O problema nunca foi o poder em si. O problema é o apego. Há quem se agarre a ele como quem se segura à última tábua de um naufrágio. Confunde cargo com valor. E ele não nos pertence, é emprestado. Vem com prazo de validade e cláusula silenciosa de devolução.

Na vida, algumas vezes vamos ganhar. A vitória traz aplausos, reconhecimento, sensação de missão cumprida. Mas também vamos perder — e mais vezes do que ganhar. E é aí que se revela quem somos. Ganhar exige gratidão. Perder exige grandeza.

A expressão “às vezes é preciso perder para ganhar” carrega uma sabedoria que poucos compreendem.

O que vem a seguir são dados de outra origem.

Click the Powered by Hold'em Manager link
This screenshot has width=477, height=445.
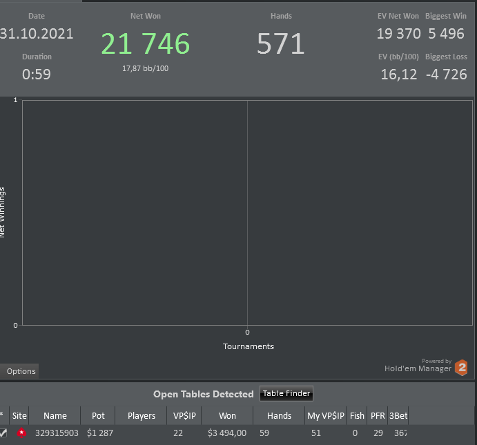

Há derrotas que nos libertam. Há despedidas que nos curam. Perder pode ser apenas o preço de algo maior e mais significativo que ainda não conseguimos enxergar.

O poder, quando não é bem administrado, pode adoecer as pessoas, especialmente aquelas que acreditam que sua identidade depende do cargo que ocupam. No entanto, o poder não define quem alguém é; o verdadeiro valor de uma pessoa está em como ela age quando o possui e, principalmente, quando o perde. Tanto a vitória quanto a derrota devem ser encaradas com equilíbrio, pois nenhuma delas é permanente. O caráter verdadeiro aparece na forma digna e consciente com que se lida com ambos os momentos.

Há quem enfrente isso com serenidade. Há quem se revolte, entristeça-se profundamente ou até sucumba. No fim das contas, o poder passa. O cargo vai. O aplauso cessa. O que fica é o ser humano que você foi enquanto tudo isso durou. E isso, sim, ninguém pode tirar.